FL: A National Push For Victims’ Rights is Now Hitting Florida. But Critics Are Fighting Back

[injusticetoday.com]

Voters in Florida may soon get to decide whether to give victims of crime a bigger say in the criminal justice system.

A proposed amendment to the state constitution known as Marsy’s Law for Florida would enshrine specific rights for crime victims, such as the right to privacy and the “right to be reasonably protected from the accused.” It would also give victims legal standing to testify during hearings to determine a defendant’s bail, sentencing, plea deals and parole.

“The pain a victim suffers in the aftermath of a crime is hard enough without being revictimized by the criminal justice system,” said Senator Lauren Book of Broward County, herself a victim of sexual abuse as a child and now an advocate for Marsy’s Law for Florida. “Marsy’s Law will give each victim the promise of having their voice heard.”

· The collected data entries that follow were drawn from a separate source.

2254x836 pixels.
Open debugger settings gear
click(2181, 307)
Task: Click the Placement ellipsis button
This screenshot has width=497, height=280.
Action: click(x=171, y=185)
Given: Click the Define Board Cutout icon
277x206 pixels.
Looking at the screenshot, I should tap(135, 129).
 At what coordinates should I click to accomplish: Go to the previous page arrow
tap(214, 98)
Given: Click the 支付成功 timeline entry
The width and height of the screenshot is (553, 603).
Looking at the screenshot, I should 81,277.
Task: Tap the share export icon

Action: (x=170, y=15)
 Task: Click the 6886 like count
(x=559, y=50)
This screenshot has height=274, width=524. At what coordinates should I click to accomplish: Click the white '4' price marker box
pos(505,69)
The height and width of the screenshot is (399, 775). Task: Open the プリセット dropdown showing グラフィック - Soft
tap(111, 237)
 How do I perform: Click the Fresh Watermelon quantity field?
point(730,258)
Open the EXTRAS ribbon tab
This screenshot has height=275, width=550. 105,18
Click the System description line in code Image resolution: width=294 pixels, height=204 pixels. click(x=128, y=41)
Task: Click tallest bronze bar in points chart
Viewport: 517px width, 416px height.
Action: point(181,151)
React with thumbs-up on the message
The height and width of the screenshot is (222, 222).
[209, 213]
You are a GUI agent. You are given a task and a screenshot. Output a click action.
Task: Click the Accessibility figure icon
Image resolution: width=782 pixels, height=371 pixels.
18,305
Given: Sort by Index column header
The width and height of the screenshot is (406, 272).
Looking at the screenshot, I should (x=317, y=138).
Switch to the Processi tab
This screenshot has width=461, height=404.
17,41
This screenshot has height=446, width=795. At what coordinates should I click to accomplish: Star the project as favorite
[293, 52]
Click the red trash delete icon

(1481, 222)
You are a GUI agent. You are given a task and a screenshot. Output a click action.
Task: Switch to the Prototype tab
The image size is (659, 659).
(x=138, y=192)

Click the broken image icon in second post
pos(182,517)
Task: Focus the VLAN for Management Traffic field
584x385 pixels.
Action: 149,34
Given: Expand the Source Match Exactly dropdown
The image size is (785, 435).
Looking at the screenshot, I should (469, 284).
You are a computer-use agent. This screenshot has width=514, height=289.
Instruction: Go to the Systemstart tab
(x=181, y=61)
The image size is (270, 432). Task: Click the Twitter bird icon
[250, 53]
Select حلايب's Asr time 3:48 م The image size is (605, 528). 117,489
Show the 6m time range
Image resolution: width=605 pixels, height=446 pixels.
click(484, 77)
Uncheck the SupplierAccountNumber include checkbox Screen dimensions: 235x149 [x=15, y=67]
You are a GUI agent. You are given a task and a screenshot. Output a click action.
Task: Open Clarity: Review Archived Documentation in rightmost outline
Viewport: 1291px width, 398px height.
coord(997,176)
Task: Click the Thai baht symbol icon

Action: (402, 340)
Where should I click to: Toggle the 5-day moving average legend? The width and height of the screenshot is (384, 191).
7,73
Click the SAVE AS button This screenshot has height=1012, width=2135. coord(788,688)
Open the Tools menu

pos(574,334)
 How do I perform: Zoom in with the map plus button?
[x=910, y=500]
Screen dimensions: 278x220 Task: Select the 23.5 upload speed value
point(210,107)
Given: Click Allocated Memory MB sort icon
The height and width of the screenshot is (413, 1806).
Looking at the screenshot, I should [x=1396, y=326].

On February 20, Senator Book and Pasco County, Florida Sheriff Chris Nocco introduced the amendment, which would add victims’ rights language to Florida’s constitution. According to the campaign, it would create “enforceable constitutional protections, the same level that is afforded to those accused and convicted, nothing more and nothing less.” If the Florida Constitution Revision Commission approves the amendment, it will be placed on the 2018 general election ballot, where it requires 60 percent approval by voters to be added to the state constitution.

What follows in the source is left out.